La guerra de Ucrania ha confirmado un cambio de tendencia crucial en materia de armamento y de cómo luchar en el campo de batalla del siglo XXI.
Como ya expusimos hace un año, las dos lecciones militares clave de Ucrania han sido, por un lado, el valor de la cantidad, o mejor dicho, la preferencia de un gran número de unidades suficientemente eficaces por encima de unas pocas unidades con capacidades muy elevadas; y por otro, la importancia de las tecnologías no tripuladas, que se ha traducido en el uso masivo de drones y municiones suicidas.
Combinadas, estas dos tendencias ponen en cuestión el conjunto de la industria militar occidental, que se ha concentrado de forma creciente desde el fin de la Guerra Fría al desarrollar sistemas de armas convencionales (tanques, aviones, helicópteros, vehículos de transporte de infantería, etc.) cada vez más complicados y, por tanto, caros.
La prioridad de los grandes “contratistas” de defensa en Estados Unidos y Europa (Lockheed Martin, Northrop Grumman, BAE Systems, Rheinmetall, etc.) de los últimos 30 años ha sido seguir desarrollando armas sobre la base de un producto ya existente, con una mentalidad lineal, incremental.
Sin embargo, esta forma de funcionar se ha topado con la dura realidad del campo de batalla de una guerra de alta intensidad, esto es, entre fuerzas armadas convencionales y relativamente bien equipadas.
Como se ha demostrado en varios escenarios recientes (Siria, Armenia, pero sobre todo Ucrania), la industria civil ha evolucionado mucho más rápido que la militar en estas últimas décadas.
Y, como suele suceder en los conflictos bélicos, ha habido innovadores que han aplicado con astucia productos del mercado comercial a fines militares, desde drones de bajo coste hasta el sistema de comunicaciones por satélite Starlink, concebido originalmente para proveer internet de alta velocidad y bajo coste en entornos aislados sin fibra óptica.

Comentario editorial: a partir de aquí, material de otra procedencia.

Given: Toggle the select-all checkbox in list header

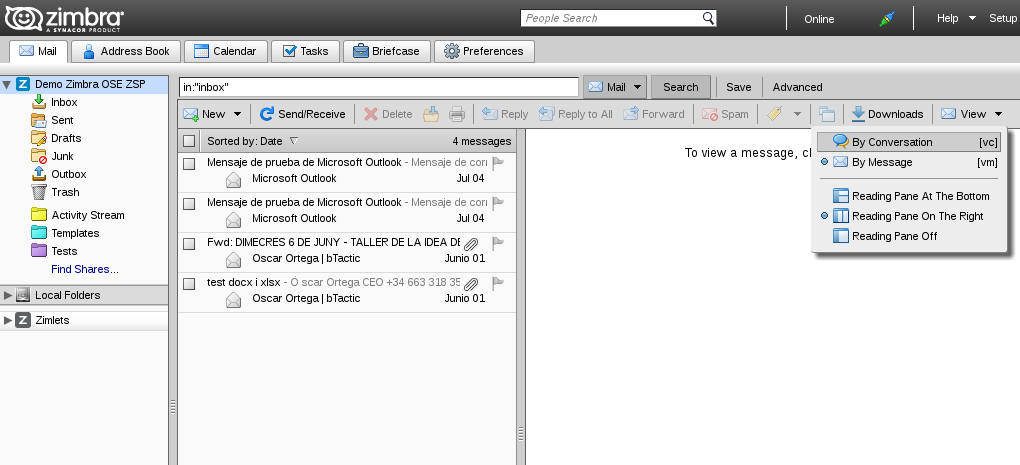Looking at the screenshot, I should (189, 141).
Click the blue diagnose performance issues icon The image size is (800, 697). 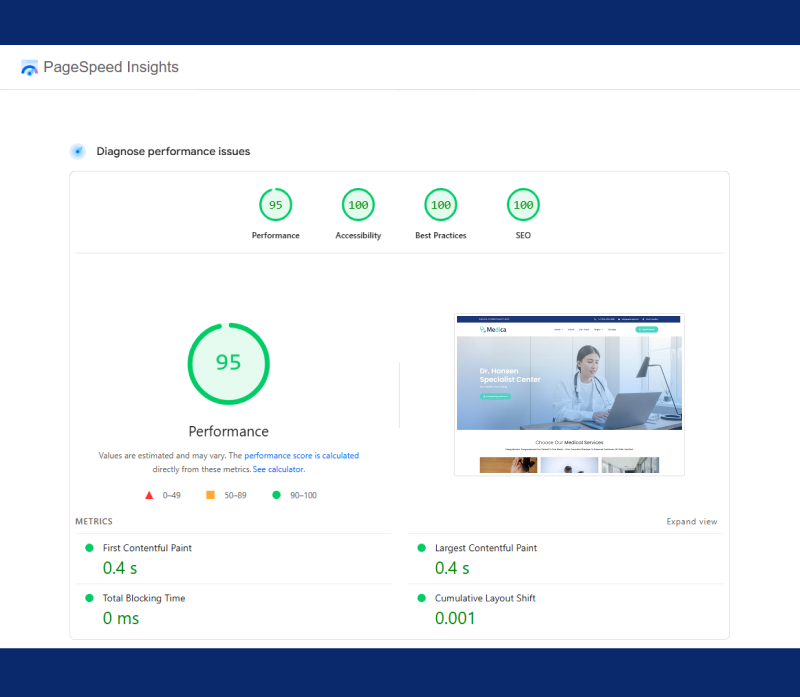[77, 151]
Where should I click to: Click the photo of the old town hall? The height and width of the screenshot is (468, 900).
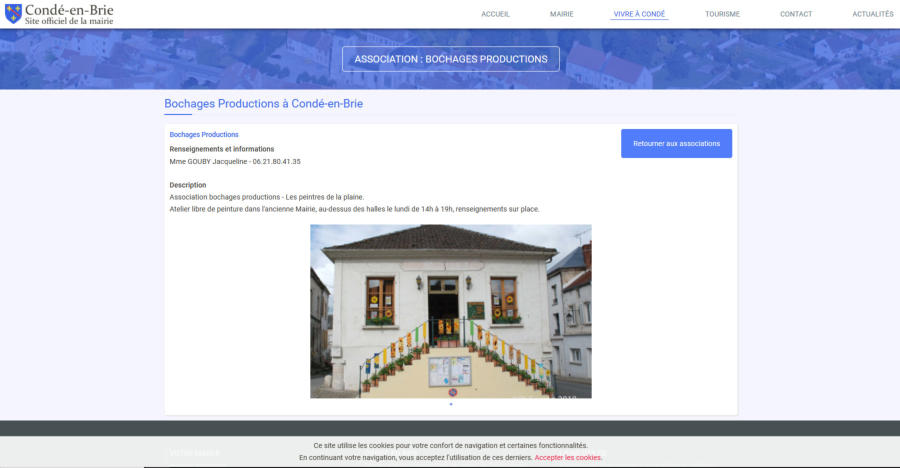(450, 311)
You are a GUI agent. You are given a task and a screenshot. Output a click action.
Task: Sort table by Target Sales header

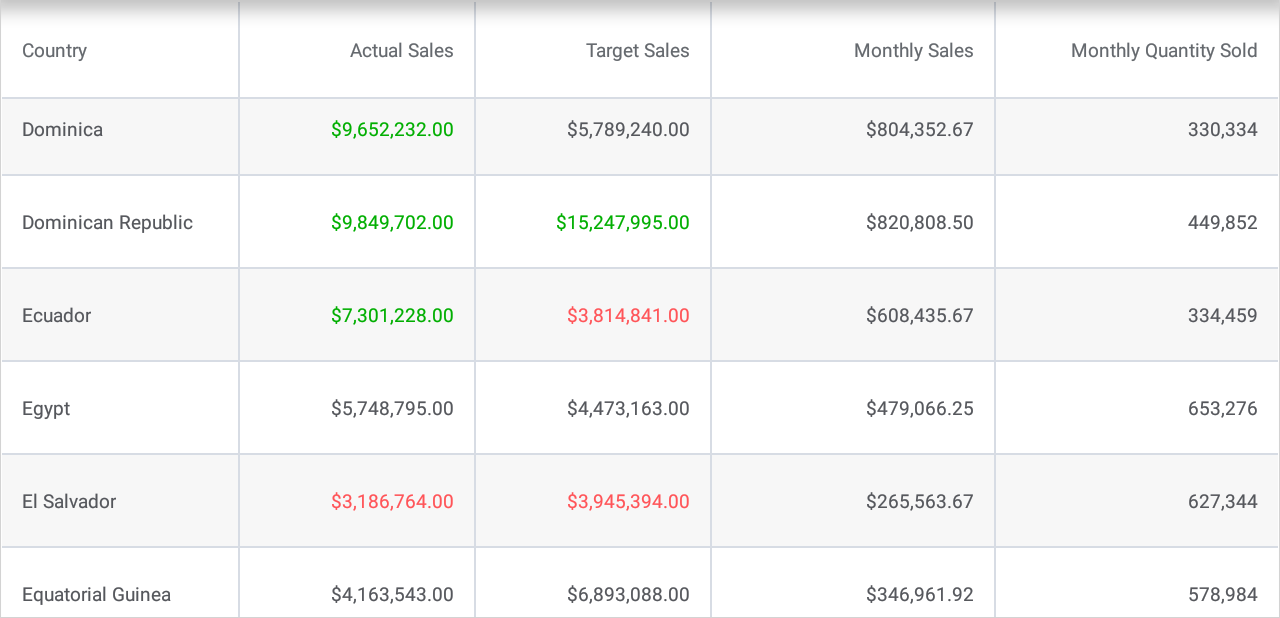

Los gurús de la Silicon Valley californiana, tradicionalmente alejados de los gigantes empresariales de la defensa, han estado observando con interés estas evoluciones.
Varios emprendedores han fundado empresas tecnológicas en el ámbito de la defensa, la más importante de las cuales actualmente es Anduril, que busca posicionarse como el referente de una nueva industria militar basada en máquinas autónomas pilotadas por un potente software alimentado por inteligencia artificial.
Incentivada por la llegada a la Casa Blanca de Donald Trump este mes de enero, Anduril ha anunciado estar en conversaciones con la empresa de análisis de datos Palantir Technologies para conformar un consorcio con otras organizaciones del sector y presentarse a concursos públicos del Pentágono.
Como curiosidad, Anduril y Palantir están bautizadas con nombres que hacen referencia a la saga de JRR Tolkien El Señor de los Anillos.
Una de las empresas con las que las dos firmas californianas están negociando no es otra que SpaceX, la empresa de ingeniería espacial de Elon Musk.
La presidencia de Trump, con su intención de aumentar el presupuesto de defensa hasta el 5% del PIB, sería el momento ideal para que se produjera una revolución en la industria de defensa estadounidense. Así, el centro de gravedad podría empezar a moverse desde programas de aviones de combate tripulados como el carísimo F-35 hacia sistemas totalmente novedosos, como enjambres de drones. Europa por su parte no dispone de nada comparable.